Peter Taaffe outlined the role of Trotskyism in the 21st century, the role of Militant and its successes in Liverpool and Coventry, how Militant led the campaign against the poll tax which brought down the Thatcher Government, while also discussing the current Corbyn insurgency and the Socialist Party’s role now and in the future.

Peter discussed the role of the Militant leadership in Liverpool City Council in the 1980’s who refused to make cuts, redundancies and closures, instead setting a needs budget with the support of a mass movement of local trade unions and communities against the Tories to fight for the money the city needed. The  council won, with the Thatcher Government providing millions more to Liverpool council, allowing them to build 5000 more houses and created thousands of jobs, with not one job lost!

Compare the fighting stand taken by Liverpool Council who took on Thatcher, building homes and community facilities with Coventry City Council who are closing libraries, public toilets and children’s centres. Quite a contrast!

On the issue of the Poll Tax Peter outlined how it was the Militant that mobilised the mass non-payment which eventually led to the downfall of Thatcher.

Both Dave Nellist in his introduction and Peter in his speech made clear that it was these huge victories of the working class, aided by the leadership of the Militant, that have fuelled the attempts of the establishment and right wing of Labour to whitewash history and attempt to discredit Trotskyism and the history of the Socialist Party.

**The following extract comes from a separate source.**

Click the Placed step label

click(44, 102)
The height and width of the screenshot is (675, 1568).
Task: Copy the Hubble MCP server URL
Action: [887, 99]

He also discussed the success of Dave Nellist and the precedent he set as Coventry MP in only taking the average wage of skilled workers within his constituency, with Peter highlighting that you can only represent working people if you’re going through the same struggles they are, which came up within the contributions with many commending him for doing so.

Talking about the role of the Socialist Party after being expelled from the Labour Party, Peter set out how we have been the only 100% anti austerity alternative within politics. While many would agree that the election of Corbyn was a massive victory for the labour movement, this is undermined when the likes of Sadiq Khan aren’t helping those being evicted in Walthamstow by rip off landlords and it is the Socialist Party that is organising occupations and protests to help these people.

However, Peter argued that the Socialist Party would welcome affiliation to the Labour Party similar to that of the Co-operative Party, if the Labour Party was to open up its structures to a more democratic and federal structure and was to become a truly anti-austerity party as Corbyn and the Socialist Party both want.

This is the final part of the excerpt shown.